The 20-Year Partnership Test
Every week, I ask readers the same question:
“What’s your biggest challenge in CRE right now?”
It’s how I fill my bucket of ideas for my Sunday Value Builder newsletter.
Last week, one reader’s response stopped me mid-scroll. It was just one word: “Partners.”
I almost brushed it off. Too simple. But then I sat with it.
Partnerships are the most catapulting force in commercial real estate when you find the right match. And they’re weapons of mass destruction when they go off the rails.
In this article, I’ll show you the filter I use to separate the good partnerships from the ones that will blow up in your face.
Table of Contents
Common Denominator
I got confirmation of this from Sanjay, who runs Avestor (a platform for fund managers and capital raisers).
I asked him:
“When you see operators fail, what’s the common denominator?”
His answer? Hands down, partnerships gone bad.
Then I remembered something from a mastermind I attended.
Gary Keller, the guy who built Keller Williams into a real estate empire, said:
“It takes 5 minutes to get into a partnership and 10 years to get out.”
That stuck with me. Early in my career, I said yes to everything. Every opportunity. Every handshake. Every “let’s do a deal together.” But only a few of those partnerships actually lasted.
Accepting the End
Here’s what changed everything for me: almost every partnership has a beginning and an end. Very few last longer than you do, and there’s nothing wrong with that!
When you accept that a partnership will eventually end, you start structuring deals differently. You think about the exit before you think about the entry.
You ask:
“If this ends, will it create more value than it takes?”
When you skip that step, one side inevitably feels short-changed on time, effort, or expectations. It makes the whole thing turn sour.
The Filter
This framework also made me pickier on the front end. Now, when a shiny new opportunity comes my way, I run it through one more filter:
Can I see myself working with this person (and enjoying it) for the next 20+ years?
It doesn’t have to last 20 years. But if I can’t even imagine it on day one? That tells me everything.
Let me give you an example. A few years ago, a group approached me with serious capital. More than I’d ever worked with. The shiny object in my brain screamed “Let’s go.”
But when I ran it through the filter (could I see myself with these guys for 20 years?) the answer was crystal clear. There wasn’t enough gold on the entire planet to make me want that relationship long-term!

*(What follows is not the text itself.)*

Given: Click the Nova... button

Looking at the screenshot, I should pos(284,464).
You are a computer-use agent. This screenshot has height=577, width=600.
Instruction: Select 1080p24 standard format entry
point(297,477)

So I gave them the polite slow-play: “Let’s circle back later this year.” (Which, in my vocabulary, means: “thanks, but no thanks.”)
Right-Brain Magic
Now, I didn’t start here. I’ve had my fair share of pruning the garden: bad fits, misaligned expectations, partnerships I should’ve passed on. But that pain built this filter.
The 20-year test won’t show up in a course or a YouTube video. It’s not science. It’s gut. Right-brain magic. And it’s saved me more than once.
This philosophy extends to how I approach real estate deals. I explore the dynamics of value creation in my piece on small bay industrial investing.
Conclusion
The right partnerships can catapult your CRE business forward, but the wrong ones can destroy it. When you accept that most partnerships will eventually end, you can structure deals that create value even when they do. And when you apply the 20-year test upfront, you protect yourself from relationships that look shiny but feel wrong.
This filter has saved me from partnerships I would have regretted. It’s made me pickier, and that’s been worth more than any amount of capital.